I know that a few of the commenters are lawyers, so no offense - these folks needed to go!

Panda in Chief said...

I haven't finished reading all the comments, and I hope the OP gets to my post, here at the lonely end of yesterday's comments. A number of people were saying, "three years? How could you wait/waste all that time without replying?"

I know exactly how you did it, because I've done it too. Not with an agent, but with one of the galleries that used to show my work. It's called the "if I don't make the phone call I won't hear anything bad" syndrome. Kind of like as long as you don't check your lottery ticket, you could be a millionaire.
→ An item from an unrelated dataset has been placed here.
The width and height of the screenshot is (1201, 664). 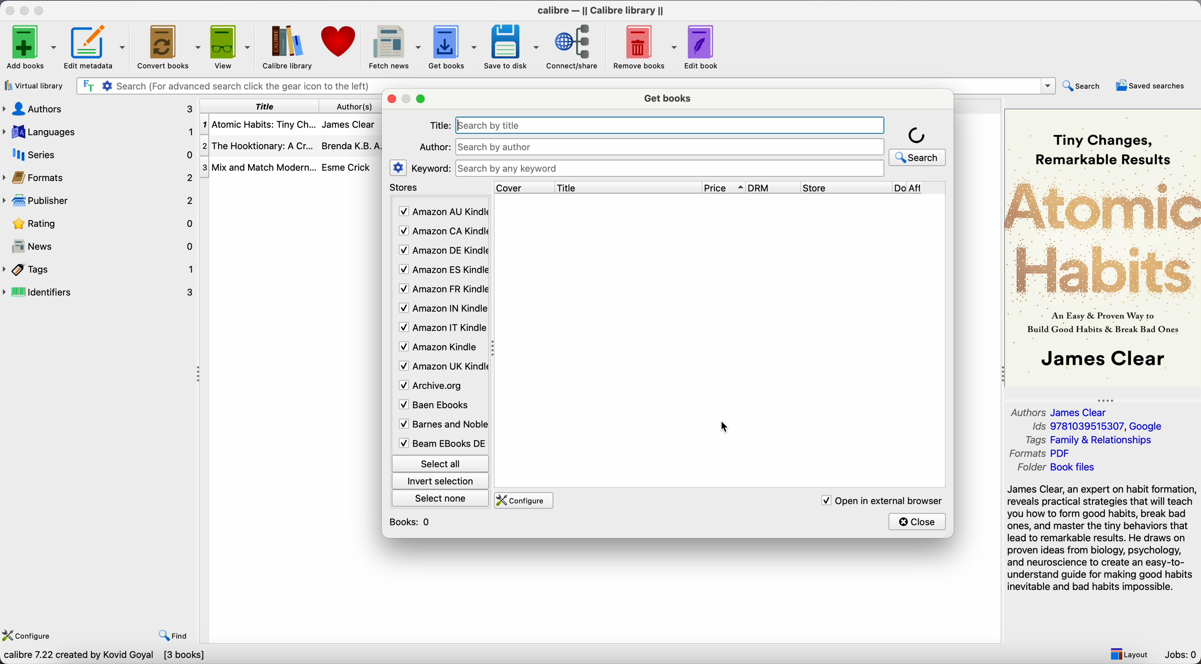 I want to click on minimize app, so click(x=26, y=9).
And then one day becomes a week, which becomes a month which becomes, "oh hell it's been too long. Maybe she'll call tomorrow."

Acting like an adult really sucks, but the previous advice is spot on, even if many people don't get how three years can just slip right by you. Make a phone call or send an email to request a talk, or just send the polite letter as suggested above. Probably flaming arrows through her front door would be overkill. Probably.

Oh yeah, and definitely do the return receipt thingie. You want proof that you've contacted her.

And then pinky swear that you will quit doing this. Honest. I'm really going to too.